Good trace entries include:

starting a spec or plan pass
reading a work item, spec, or QA brief
invoking a risky command or external tool
calling a governed tool or MCP server
deciding to stop, retry, escalate, or request approval
writing or updating a durable artifact
changing course because evidence contradicted an assumption

What Not To Trace¶

Do not trace:

secrets, tokens, credentials, or raw environment values
full copies of external pages when a short citation is enough
repetitive low-value shell noise
private user data that is not needed for debugging or evaluation
sensitive security details that should stay in a restricted report
raw secrets or credential values passed through tool parameters
large logs or transcript dumps when a targeted excerpt or linked artifact is enough
Orca Monitor status snapshots that claim billing, quota, account, or hosted usage truth

Traces Versus Run Memory¶

Run memory and traces are related but different:

Run memory records durable project facts, decisions, and context worth carrying forward.
Traces record what happened during a specific run.

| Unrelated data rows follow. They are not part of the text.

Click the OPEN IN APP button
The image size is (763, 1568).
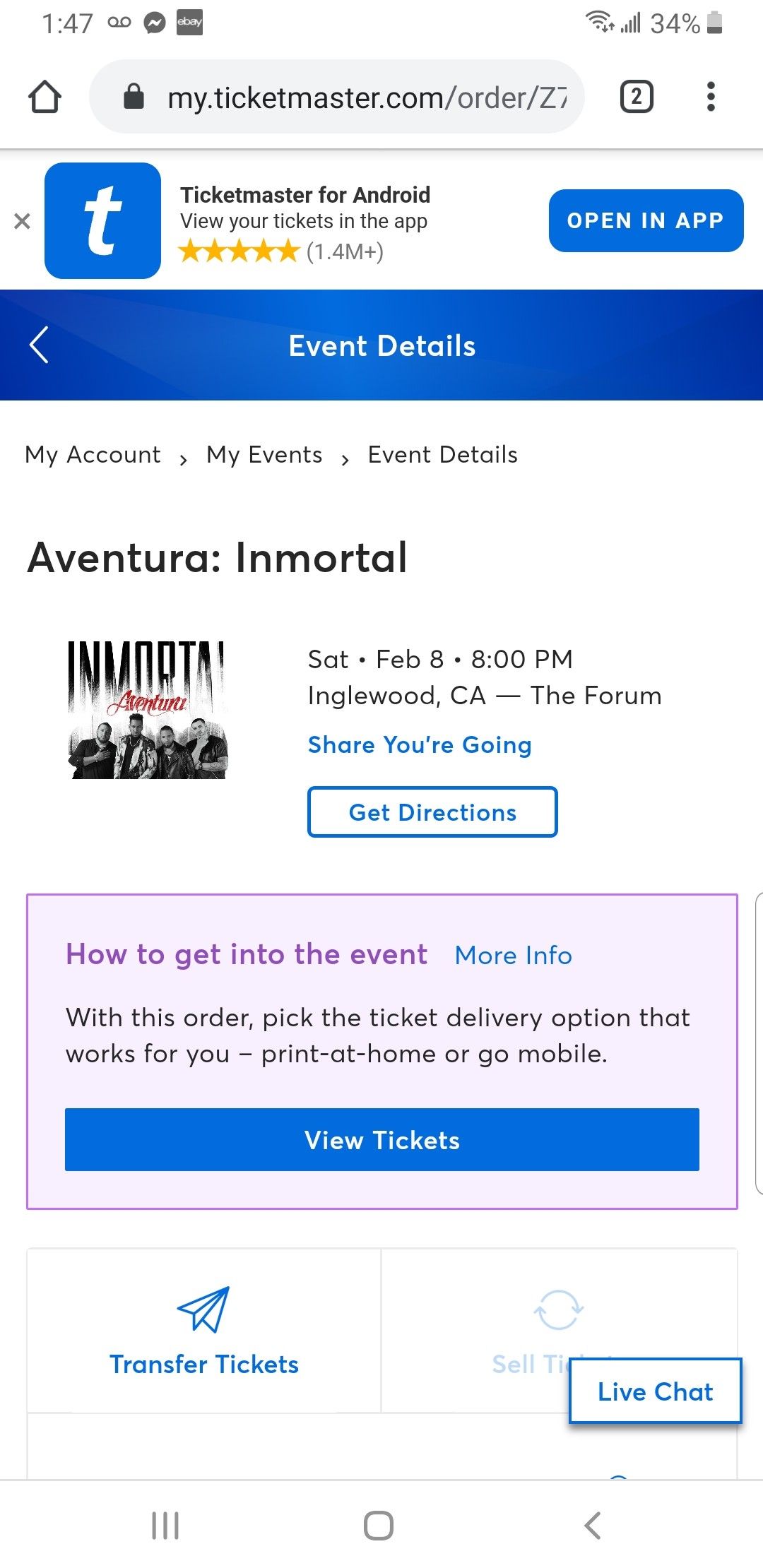(x=646, y=220)
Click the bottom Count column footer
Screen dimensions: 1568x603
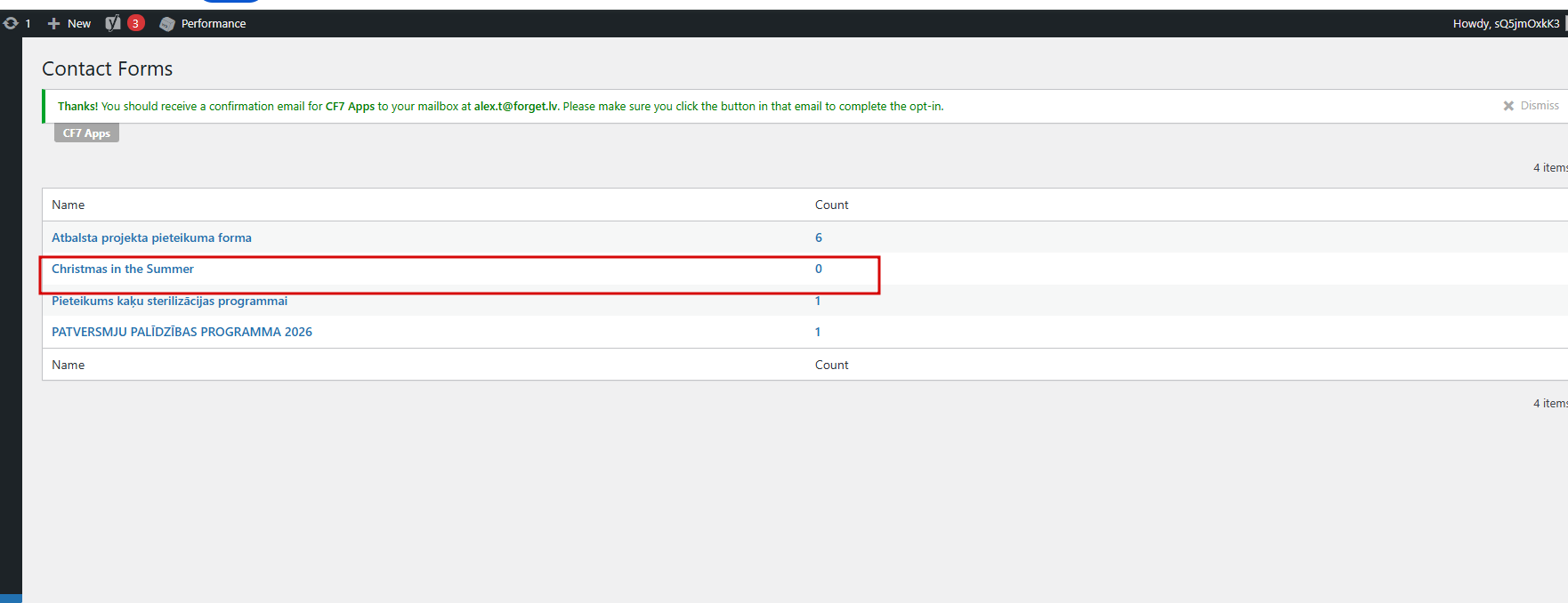pyautogui.click(x=832, y=365)
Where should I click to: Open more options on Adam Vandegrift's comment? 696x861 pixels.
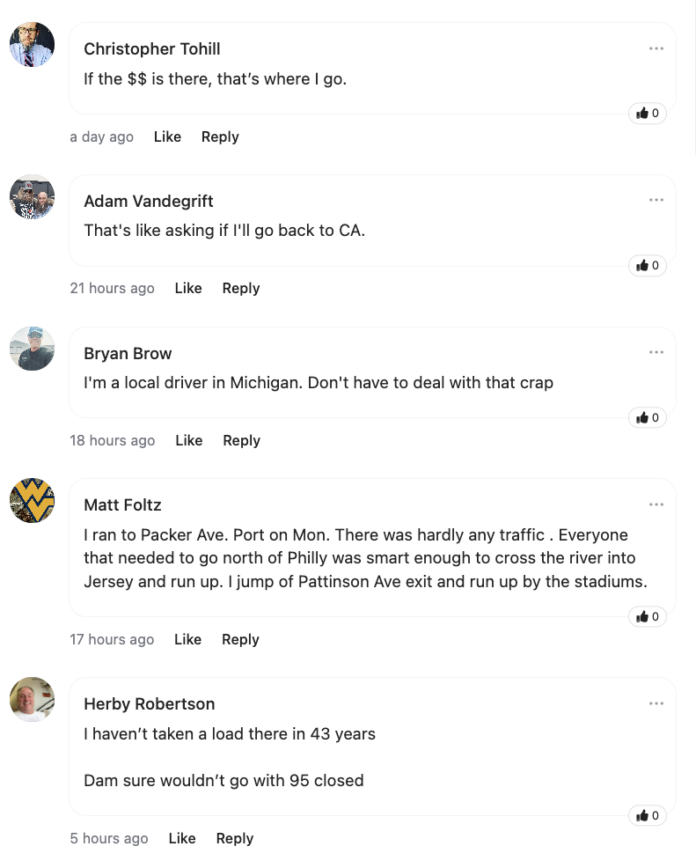pos(656,200)

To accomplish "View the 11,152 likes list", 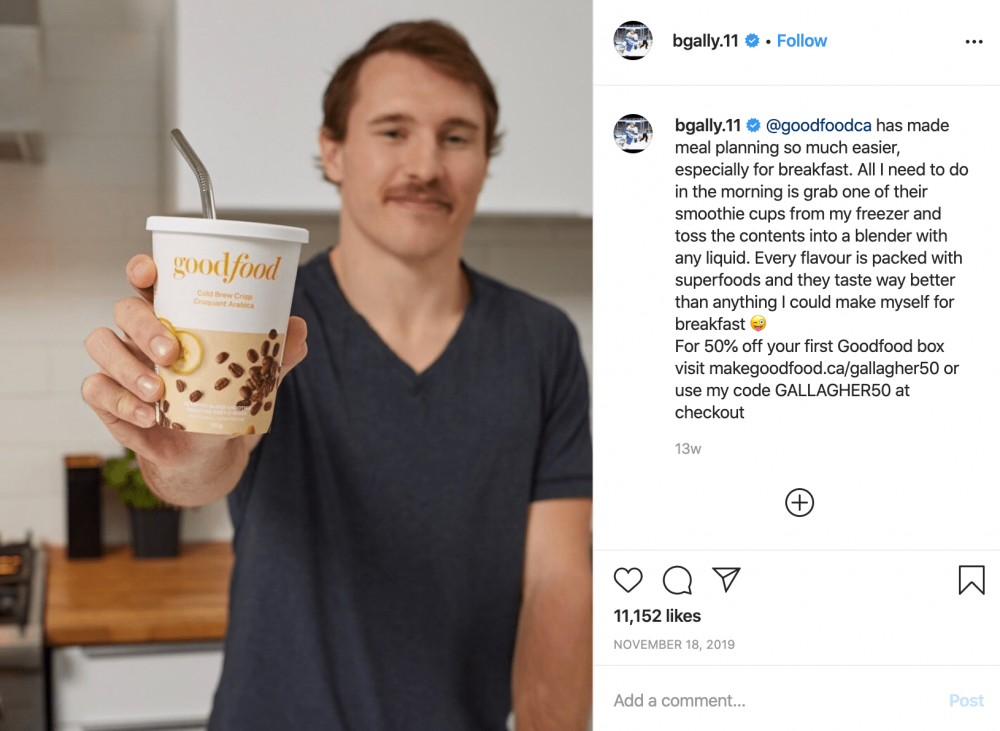I will click(657, 616).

Run memory answers "what should future runs remember?". Traces answer "what did this run actually do?".

See docs/run-memory.md for the durable-memory side of the model. See docs/shared-state.md for the active coordination side of the model.

How Traces Help¶

Debugging: find where a run made the wrong assumption or skipped a gate.
Review: show what evidence supported a change or recommendation.
Evals: score the trajectory, not just the final answer.
Handoffs: let the next agent understand what already happened.
Inspection: give humans enough evidence to approve or resume without rereading the entire history.
Replay and restore: let maintainers compare newer behavior or recover from known-good workflow states.
Token efficiency: show where retries, context drift, or oversized artifacts are wasting spend.

Storage Model¶

Start simple:

keep traces as Markdown artifacts linked from the work item
allow schema-backed companions when validation or transformation matters
keep the Orca Monitor status export as a tiny derived local JSON file, not as the trace itself
use one trace per meaningful run or phase
prefer inspectable files over opaque binary logs
keep summaries in the work item comment and detailed traces in linked artifacts when needed

Lightweight Rules¶

Trace only meaningful work.
Keep entries concise and evidence-oriented.
Record stop reason clearly.
Link the trace from the Linear issue or opt-out record when the run matters to project state.